▸ **TRY IT**:
What is the number of lines in the material below that include the word "computer"? Write that number and nothing more.
:: INFORMATION PROVIDED
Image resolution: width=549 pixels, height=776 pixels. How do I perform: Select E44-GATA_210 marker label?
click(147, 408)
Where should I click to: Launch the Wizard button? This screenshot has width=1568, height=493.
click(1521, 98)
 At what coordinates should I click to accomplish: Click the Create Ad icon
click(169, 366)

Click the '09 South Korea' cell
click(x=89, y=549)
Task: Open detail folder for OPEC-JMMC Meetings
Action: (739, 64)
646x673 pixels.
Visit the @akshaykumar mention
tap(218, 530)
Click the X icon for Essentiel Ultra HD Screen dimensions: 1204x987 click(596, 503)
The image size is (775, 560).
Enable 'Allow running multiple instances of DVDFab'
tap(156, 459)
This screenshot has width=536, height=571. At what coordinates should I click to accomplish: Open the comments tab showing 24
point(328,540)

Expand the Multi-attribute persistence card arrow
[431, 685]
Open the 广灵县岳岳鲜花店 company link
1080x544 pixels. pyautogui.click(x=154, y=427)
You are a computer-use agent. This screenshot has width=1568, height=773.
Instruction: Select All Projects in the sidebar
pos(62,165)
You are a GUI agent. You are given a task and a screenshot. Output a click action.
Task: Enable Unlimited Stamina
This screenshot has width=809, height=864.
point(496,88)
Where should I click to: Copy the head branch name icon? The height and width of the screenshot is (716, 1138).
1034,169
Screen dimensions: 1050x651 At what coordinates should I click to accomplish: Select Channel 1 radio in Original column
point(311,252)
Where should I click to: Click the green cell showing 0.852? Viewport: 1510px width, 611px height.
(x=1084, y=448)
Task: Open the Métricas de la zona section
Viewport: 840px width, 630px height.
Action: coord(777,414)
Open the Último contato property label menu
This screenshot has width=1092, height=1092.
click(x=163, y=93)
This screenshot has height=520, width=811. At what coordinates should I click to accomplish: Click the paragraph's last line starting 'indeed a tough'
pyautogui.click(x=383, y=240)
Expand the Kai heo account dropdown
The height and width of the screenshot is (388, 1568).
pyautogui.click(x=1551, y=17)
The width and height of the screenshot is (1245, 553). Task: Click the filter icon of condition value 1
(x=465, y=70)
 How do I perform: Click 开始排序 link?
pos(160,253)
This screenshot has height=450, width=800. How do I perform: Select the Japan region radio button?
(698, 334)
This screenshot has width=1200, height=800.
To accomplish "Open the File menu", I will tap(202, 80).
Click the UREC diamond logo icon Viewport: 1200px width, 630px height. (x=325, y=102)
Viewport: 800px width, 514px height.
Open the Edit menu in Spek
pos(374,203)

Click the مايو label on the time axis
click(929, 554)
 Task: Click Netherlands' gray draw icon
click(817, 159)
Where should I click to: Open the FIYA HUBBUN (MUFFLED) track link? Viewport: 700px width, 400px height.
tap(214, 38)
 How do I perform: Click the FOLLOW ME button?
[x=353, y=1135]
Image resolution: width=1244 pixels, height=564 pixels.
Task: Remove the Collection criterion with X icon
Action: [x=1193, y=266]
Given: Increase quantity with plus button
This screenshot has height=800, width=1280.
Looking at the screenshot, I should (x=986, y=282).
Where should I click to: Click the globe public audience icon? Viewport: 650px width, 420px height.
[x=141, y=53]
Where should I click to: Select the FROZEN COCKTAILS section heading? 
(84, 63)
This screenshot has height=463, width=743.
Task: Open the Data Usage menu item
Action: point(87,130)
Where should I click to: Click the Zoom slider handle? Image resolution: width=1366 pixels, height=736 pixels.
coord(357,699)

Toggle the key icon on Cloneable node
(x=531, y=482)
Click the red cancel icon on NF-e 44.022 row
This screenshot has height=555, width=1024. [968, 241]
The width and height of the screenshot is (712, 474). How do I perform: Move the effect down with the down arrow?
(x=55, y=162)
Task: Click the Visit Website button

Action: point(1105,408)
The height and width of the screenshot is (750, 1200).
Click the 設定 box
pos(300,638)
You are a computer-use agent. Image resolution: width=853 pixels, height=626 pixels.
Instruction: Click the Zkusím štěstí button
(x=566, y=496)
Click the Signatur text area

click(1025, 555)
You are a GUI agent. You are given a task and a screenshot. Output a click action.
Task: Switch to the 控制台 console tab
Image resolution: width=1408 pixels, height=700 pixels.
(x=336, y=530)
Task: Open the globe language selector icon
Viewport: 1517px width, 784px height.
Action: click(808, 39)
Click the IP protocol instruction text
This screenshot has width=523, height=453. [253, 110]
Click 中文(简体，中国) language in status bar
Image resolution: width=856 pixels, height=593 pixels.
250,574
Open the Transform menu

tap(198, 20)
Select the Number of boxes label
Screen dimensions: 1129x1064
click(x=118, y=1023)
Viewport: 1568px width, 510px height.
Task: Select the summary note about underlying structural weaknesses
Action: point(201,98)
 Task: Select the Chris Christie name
::::
▸ **ANSWER BOX**:
2